Their grant aims to advance the science of using robots in unstructured environments by achieving push-button autonomy where a nurse can command routine tasks such as measuring vital signs, deactivating false alarms, bodily fluid clean-up or specimen transport with a single button press. Like other health care robots, this robot will need to respond to a wide variety of unexpected tasks that occur in the course of patient care.

Shaw, whose research focuses on developing and integrating mobile health technologies and their data into electronic health records, plans to use mobile sensors on the robot to safely access a patient’s medical data. Through strategically placed sensors, the robot will be able to perform tasks and collect medical data, improving the safety of health care workers in the area.

During the three-year period, Hauser and Shaw will develop a library of primitive autonomous tasks for the robot, develop user interfaces for domain experts to customize the high-level autonomous tasks, and evaluate the results in the Duke School of Nursing’s Health Innovation Lab then later in clinical settings. The semiautonomous robot will combine the strengths of robots and humans to solve common tasks.

Health care workers routinely handle contaminated bodily fluids, tissue samples and instruments potentially exposing them to dangerous pathogens. During a contagious disease outbreak, there is a high risk of patients spreading disease to other patients and health care professionals. These risks could be avoided by using robots for patient care in these scenarios. Robots can also provide potential benefits to improved access of care in rural settings and streamlining repetitive tasks to reduce costs.

In previous work, Hauser and Shaw developed a robot—Tele-Robotic Intelligent Nursing Assistant (TRINA)—that functions in a quarantine area or isolation room alongside infectious patients while a human nurse safely controls it from outside. TRINA has shown promise in nurse-patient communication, mobility, food and medicine delivery, cleaning, biological specimen collection and sensing of patient vital signs.

Results from Hauser and Shaw’s research will be published in high-quality academic journals and conference proceedings in the robotics, artificial intelligence, intelligent user interface fields as well as the nursing, medical and health informatics fields. It is their hope that robots may be able to improve the health care system’s agility to respond to disease outbreaks by more effectively deploying resources in remote locations and enabling human caregivers to attend to more patients simultaneously.

• [Work order]:
Please translate this sentence from the passage on nursing robots into Spanish: "The semiautonomous robot will combine the strengths of robots and humans to solve common tasks."

• [Supplied data]:
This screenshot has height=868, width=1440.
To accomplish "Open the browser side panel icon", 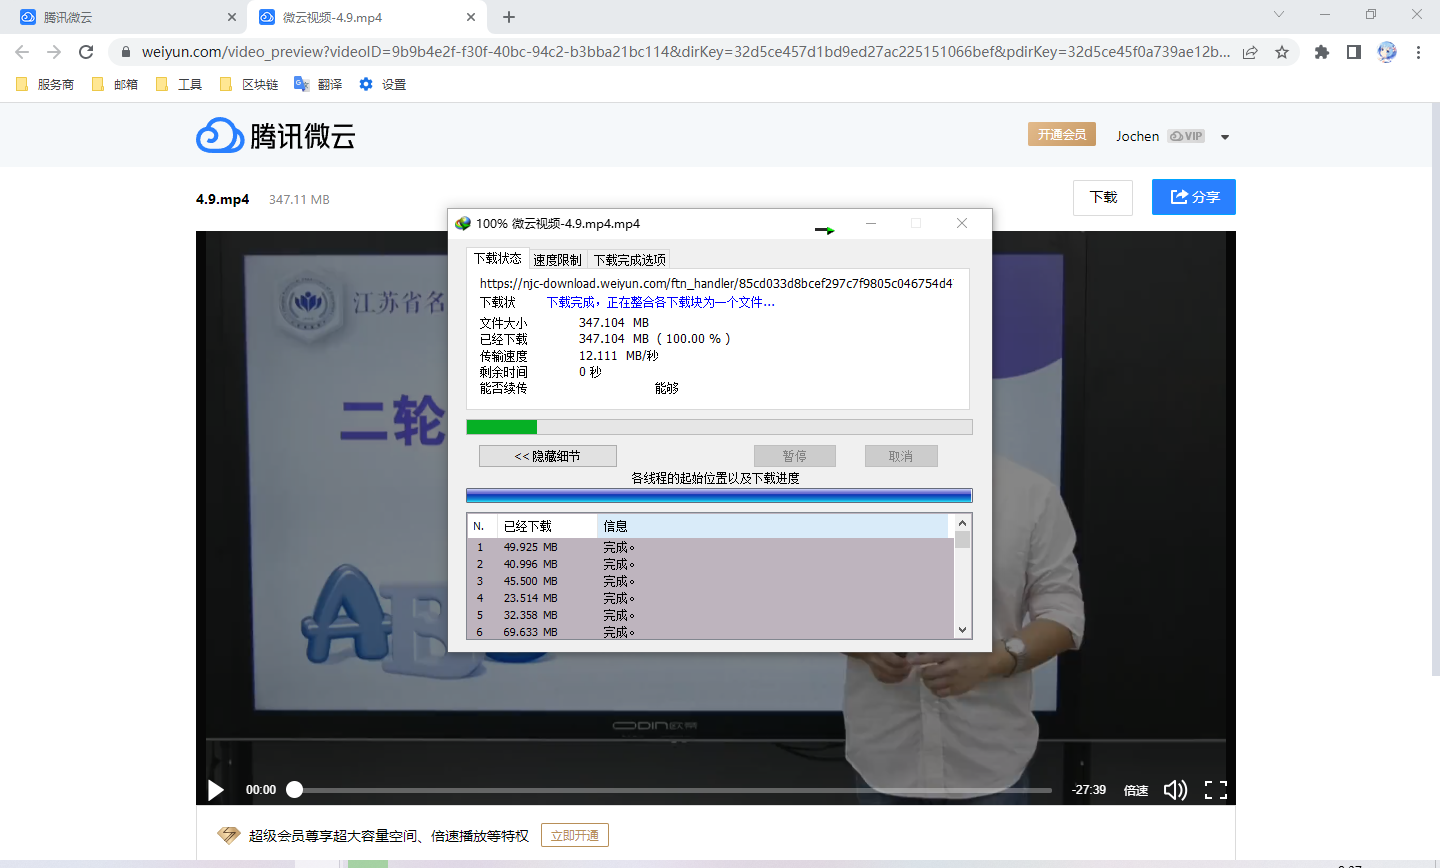I will (x=1353, y=52).

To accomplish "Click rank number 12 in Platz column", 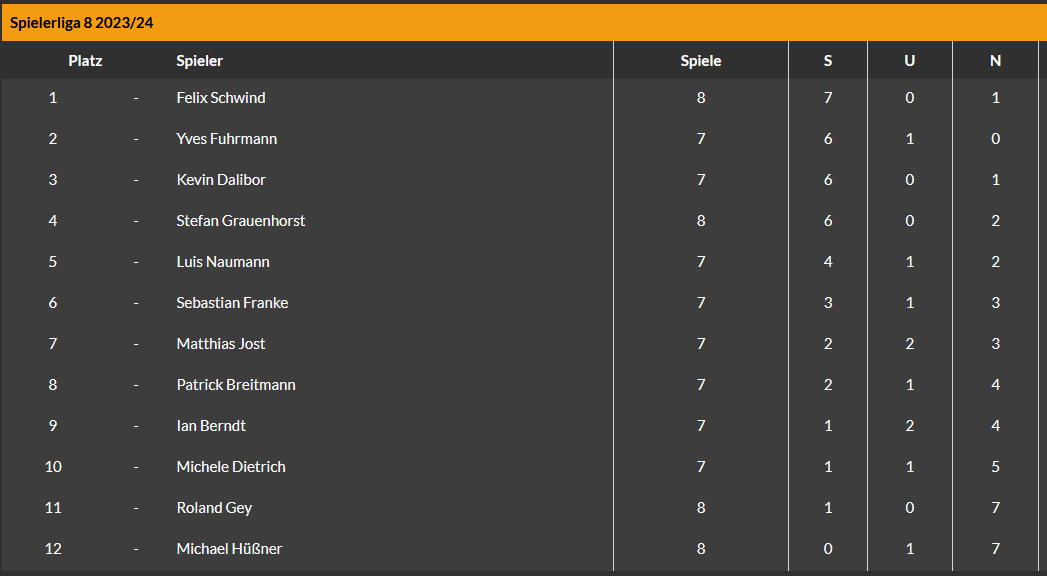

• [Written answer]:
El robot semiautónomo combinará las fortalezas de los robots y de los humanos para resolver tareas comunes.